No-one thought of outsourcing when the NHS was founded
70 years ago Matrons like the wonderful example above ruled hospitals with a benevolent rod of iron; the care provided received a well-deserved reputation around the world and no-one had ever heard of outsourcing. What was required – be it catering, pharmacy or whatever – was provided in-house.
But recently, hospitals have been told by expensive management consultants to save money, Matron has been replaced by a CEO, but no-one asks if this person is worth what they are paid. Most have no leadership skills: ask nurses who is in charge, and they haven’t a clue. The ward cleaning, catering, laundries (vital for combatting infection) and many other NHS ancillary services have been outsourced, and hospitals have gone from Matron’s superb rule to be ruled by ‘Administration’ with a tick-box mentality and not much common sense.
What a way to celebrate the NHS’s birthday
Wouldn’t it be wonderful if the Dept. Health celebrated the NHS’s birthday by restoring the standards and customs of hospitals back to the start 70 years ago? No more HAI (hospital acquired infections)! No hiding the lack of trained nurses by dressing everyone the same. And talking to patients rather than discussing their care in far-away MDT conferences.
What can patients do?
One only has to spend time in hospital, eating food that is trucked half way across Britain to be re-heated 24 hours later, to realise that outsourcing – from a patients’ point of view – is not a good thing.
There must be many readers who sit on various hospital committees. Now is the time for them to call a halt to all the useless discussion that goes round at meetings, and, as a patient and tax-payer, demand to know which hospital services could come back in-house.
Patients work in these industries and they know what goes on. It constantly surprises me that CEOs, sitting in their ivory towers, never walk around meeting patients – as Matron used to – so have no idea whose expertise could look at departments and suggest where savings could be made by either using a local contractor, or even bringing services back in-house.
When you think about it, the Laundry is vital to a hospital. NHS Management reports “The NHS probably uses more bed sheets than all the hotels in the UK put together and the work is, mainly, outsourced. There are just five hospitals that do their own’.
One of these doing their laundry in-house is the award winning Royal Devon and Exeter Trust. On-site they recycle water, practice heat-exchanging and have machines that take dirty sheets one end, bang, groan, hiss and spit-out pristine folded, as-new-sheets, the other.
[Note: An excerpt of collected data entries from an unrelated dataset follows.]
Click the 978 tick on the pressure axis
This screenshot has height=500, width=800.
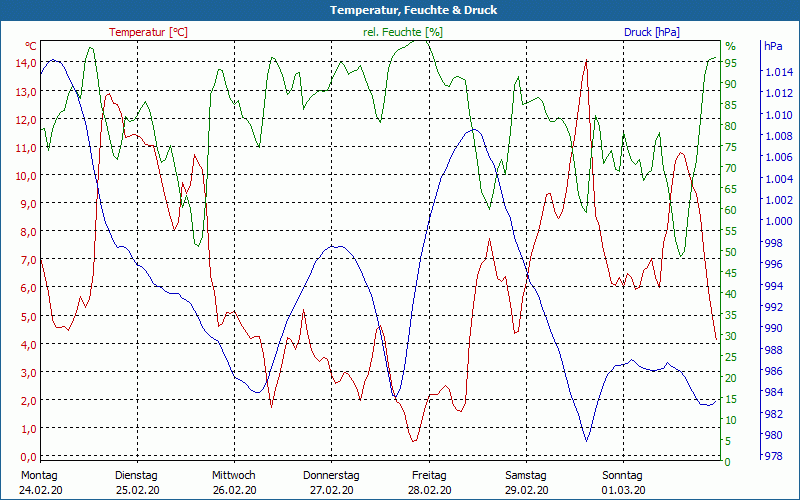773,456
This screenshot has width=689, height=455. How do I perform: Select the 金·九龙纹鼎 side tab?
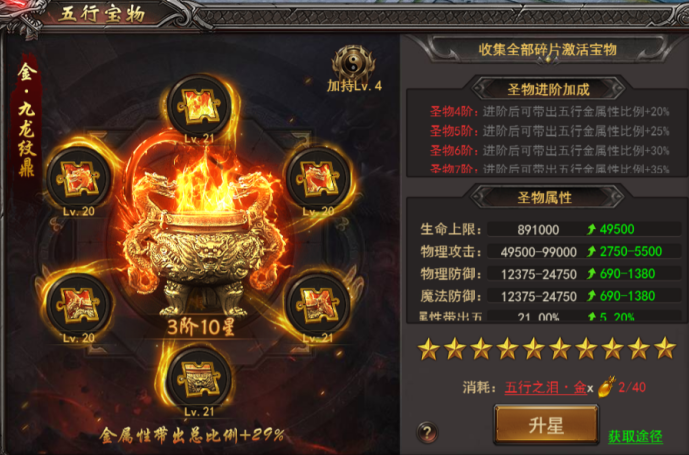click(26, 120)
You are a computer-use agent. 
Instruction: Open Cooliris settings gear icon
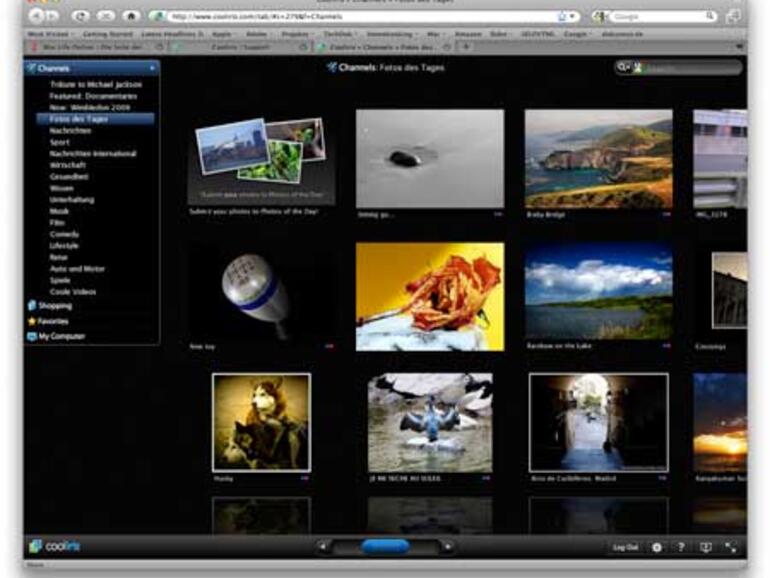[657, 547]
The health and safety and infection control precautions are are good enough for NASA. It is run by the most enthusiastic, knowledgeable, committed man: John Herbert. An NHS lifer who looks like he belongs in a rock band and comes to work with the sense of vocation of the Chaplain.
According to Roy Lillie, John runs it, in Polish! He has to, that’s where his staff come from! If Brexit unravels, patients will have to bring their own sheets…
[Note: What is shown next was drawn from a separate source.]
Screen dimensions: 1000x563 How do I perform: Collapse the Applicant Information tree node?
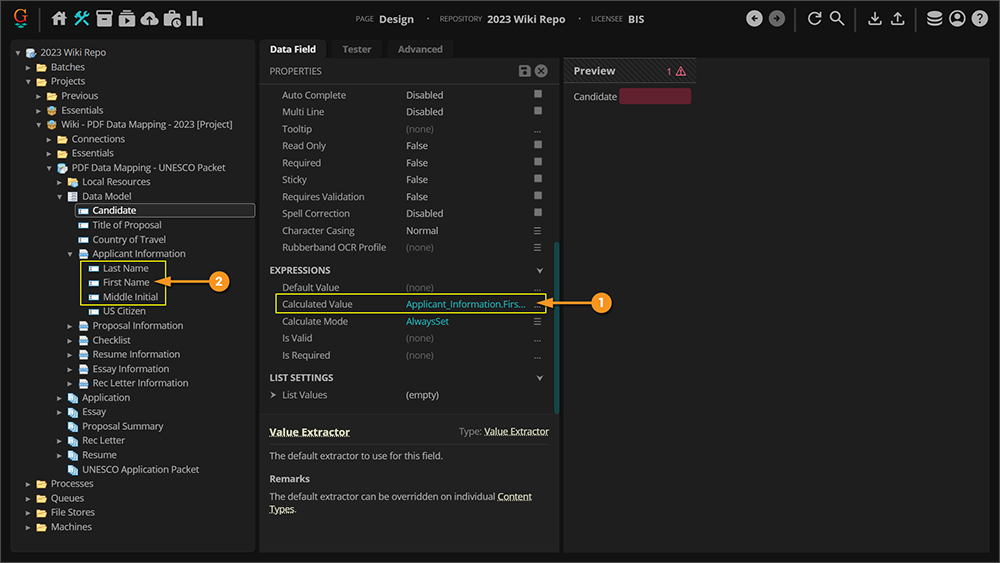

John’s laundry has a sewing shop that repairs sheets and when they come to the end of their life, turns them into pillow cases. They make fun uniforms for the paediatric teams and PJs for the kids. Fabulous!
You couldn’t outsource any of that, but if you could bottle it, we’d make a million.
Come on you businessmen
Next time a budding Lord Sugar is bed-bound in hospital, send in the Administrators to ask how they are – then give them a pen and paper and ask them to jot down where they can suggest improvements. They run their own companies, know where hidden extras can trap budgets, where savings could be made, and how to run something that pleases the buying public.
Chatting to a farmer bored out of his mind away from his farm, he told that he had tons left to rot because they were a funny shape; supermarkets wouldn’t buy them. But he had a free product ready to be turned into a tasty low-calorie snack for patients. Surely hospitals could make use of his idea to chop these and other misshapen veggies into fingers, and set up a stall in the hospital entrance offering ‘healthy snacks for patients and staff’.
He had a good idea, but no-one in the NHS was listening; administrators go on about treating obesity whilst awarding hospital contracts to fast-food chains who churn out high-calorie snacks. Weird. Mind you, anyone who saw Weasel Hunt desperate to avoid answering Hugh Fearnley-Whittingstall’s sensible questions as he wriggled desperately away from the camera on Hugh’s programme, realises the NHS hasn’t a clue. If you agree with Hugh, then you might like to sign his letter https://www.newcastlecan.com/letter
Suggestion – Another outsourced service is often maintenance, which judging by the number of times hospital lits are out of order, doesn’t work well. So why not ask men’s surgical ward if any engineers can suggest better maintenance contracts for lifts. None of the pen-pushers has dared to work out how many man (person) hours are wasted by doctors and staff waiting for working lifts to arrive. Patients’ time doesn’t seem to count. Or better still, ask women – a lot of us run companies and might have better ideas, and they could start with Chelsea and Westminster and Charing Cross Hospitals for a start! The hours I’ve waited because the most-used notice is Out of Order!
Bringing back common sense, and providing services in-house might save money – but will the NHS listen?